**Exercise directions**
Starting at the line that contains "Screen dimensions: 208x158", return every line through the end of the data exactly, without pictures.

Dataset entries:
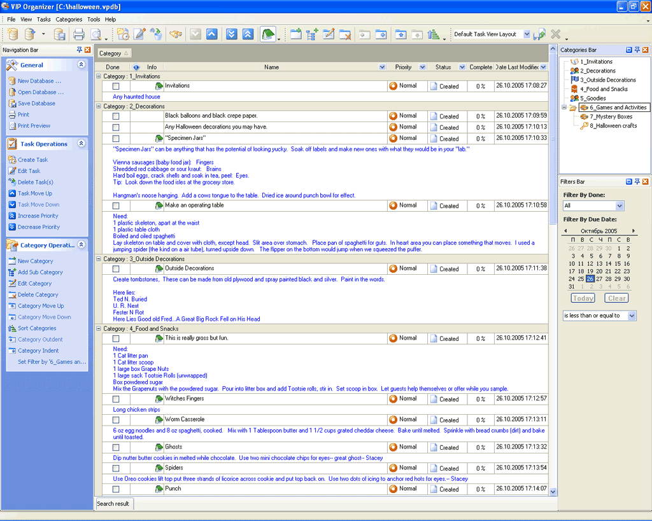Collapse the 2_Decorations category group
The width and height of the screenshot is (652, 521).
point(99,106)
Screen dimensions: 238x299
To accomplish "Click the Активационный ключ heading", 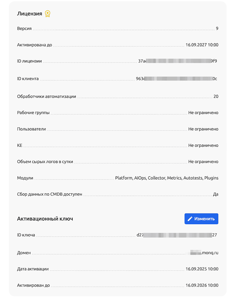I will pyautogui.click(x=45, y=219).
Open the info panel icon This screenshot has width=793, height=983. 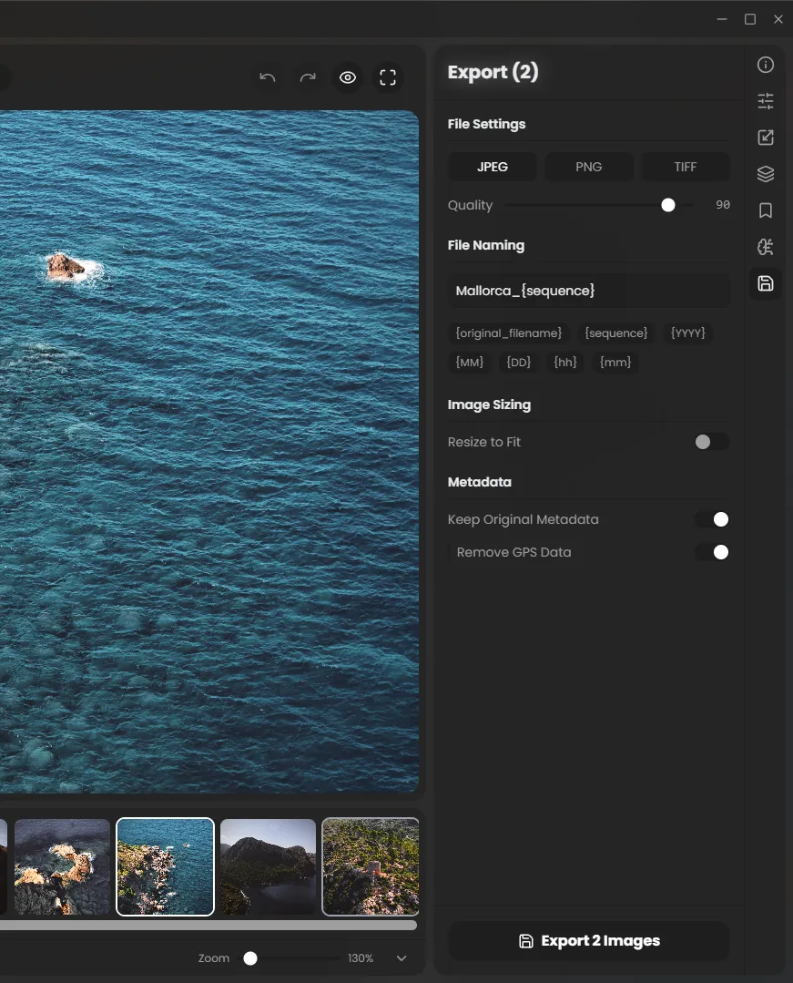[766, 65]
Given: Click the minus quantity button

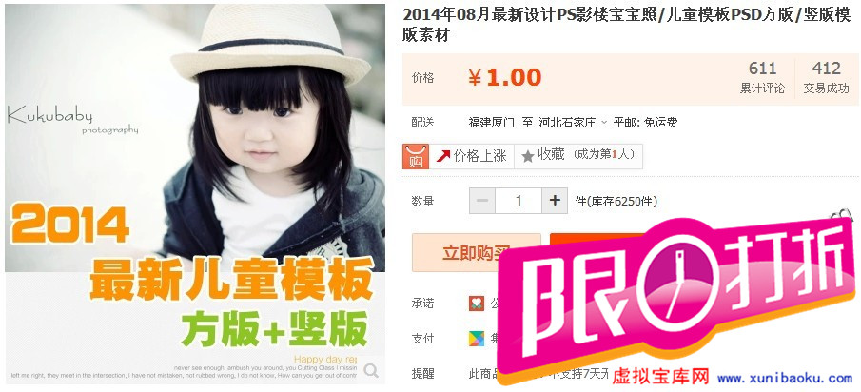Looking at the screenshot, I should click(x=482, y=201).
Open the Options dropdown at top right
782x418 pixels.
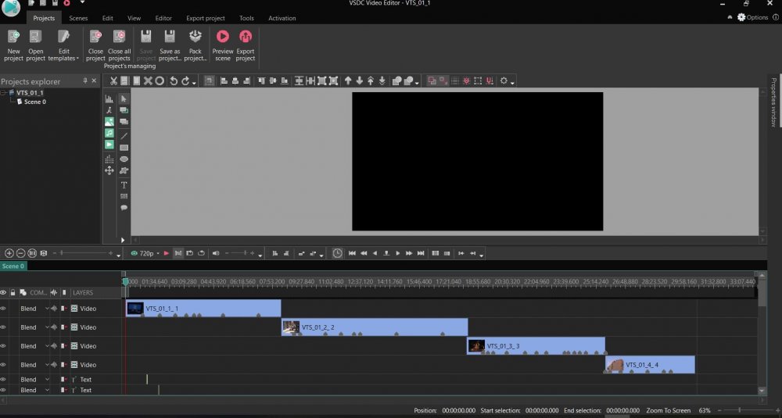(754, 17)
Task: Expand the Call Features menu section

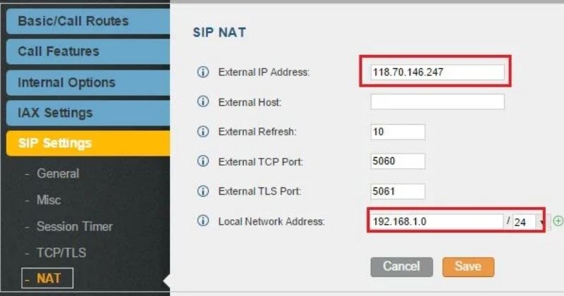Action: pos(88,51)
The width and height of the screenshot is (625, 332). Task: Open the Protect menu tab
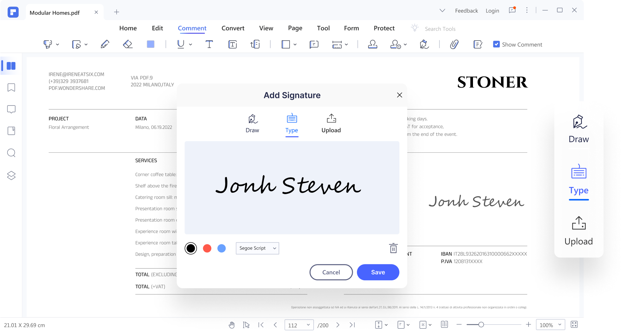(384, 28)
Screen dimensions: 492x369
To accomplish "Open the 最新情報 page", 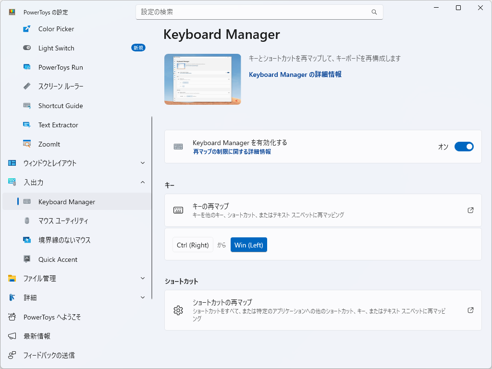I will tap(48, 336).
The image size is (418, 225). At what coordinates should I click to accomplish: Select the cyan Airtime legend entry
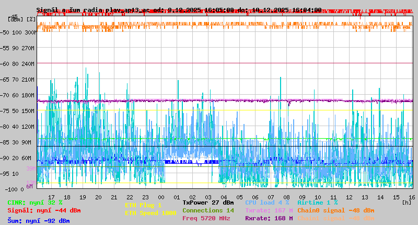pos(317,203)
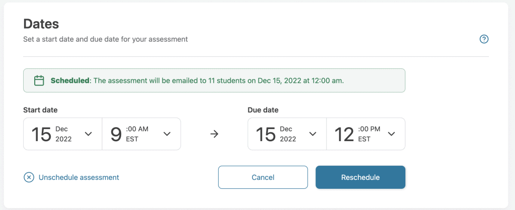The height and width of the screenshot is (210, 515).
Task: Open the Due date time chevron
Action: click(x=391, y=134)
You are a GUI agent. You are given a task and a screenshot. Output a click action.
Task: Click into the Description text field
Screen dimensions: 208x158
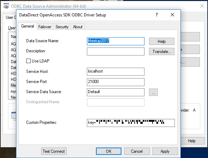click(x=116, y=51)
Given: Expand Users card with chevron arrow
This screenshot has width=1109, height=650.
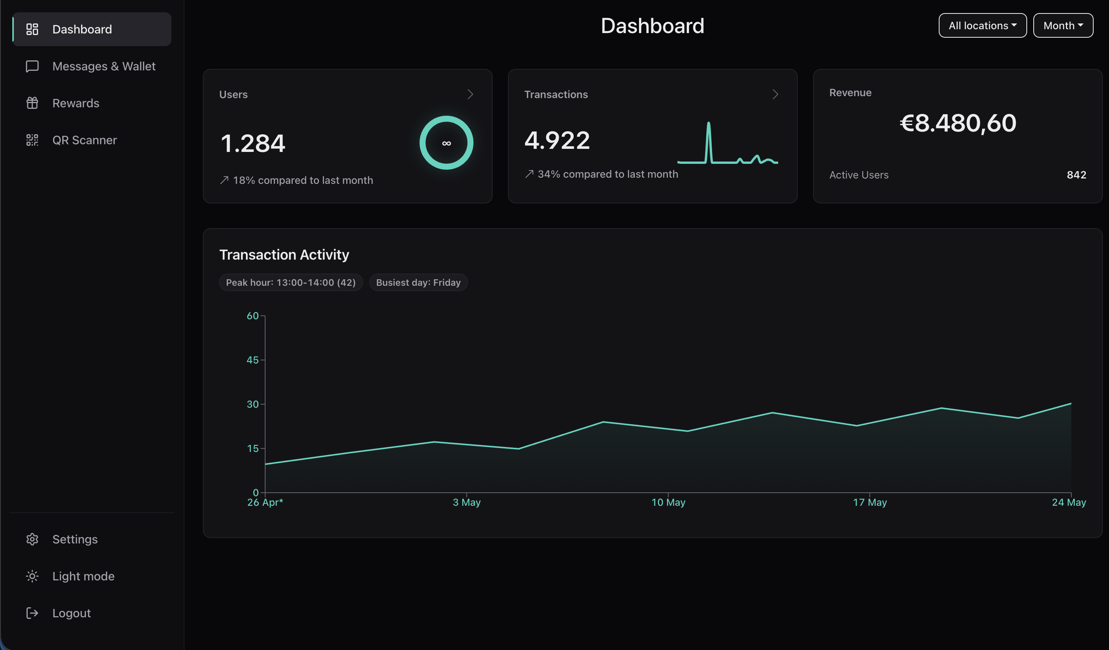Looking at the screenshot, I should coord(470,94).
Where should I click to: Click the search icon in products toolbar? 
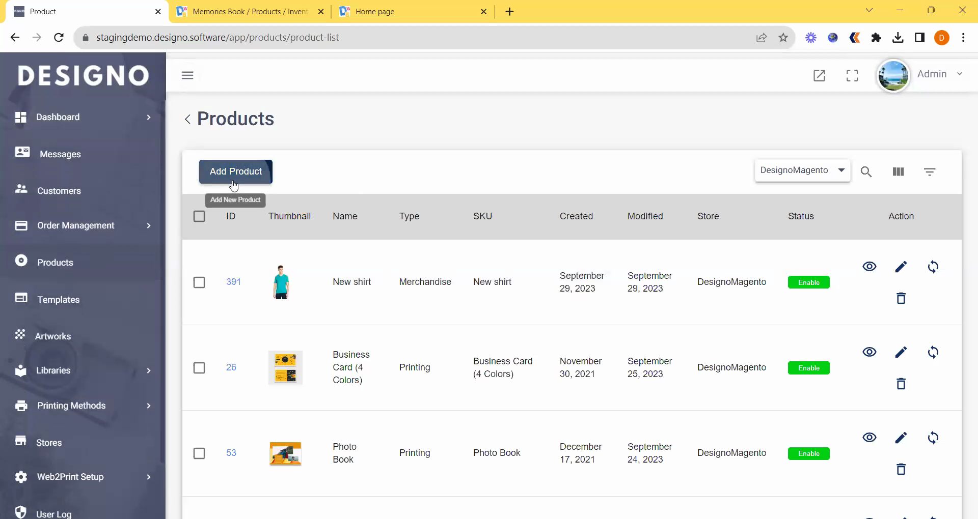tap(866, 172)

**Finished exercise**
Screen dimensions: 208x158
click(x=116, y=51)
Given: Expand Users card with chevron arrow
This screenshot has width=1109, height=650.
Looking at the screenshot, I should coord(470,94).
Where should I click to: Click the search icon in products toolbar? 
tap(866, 172)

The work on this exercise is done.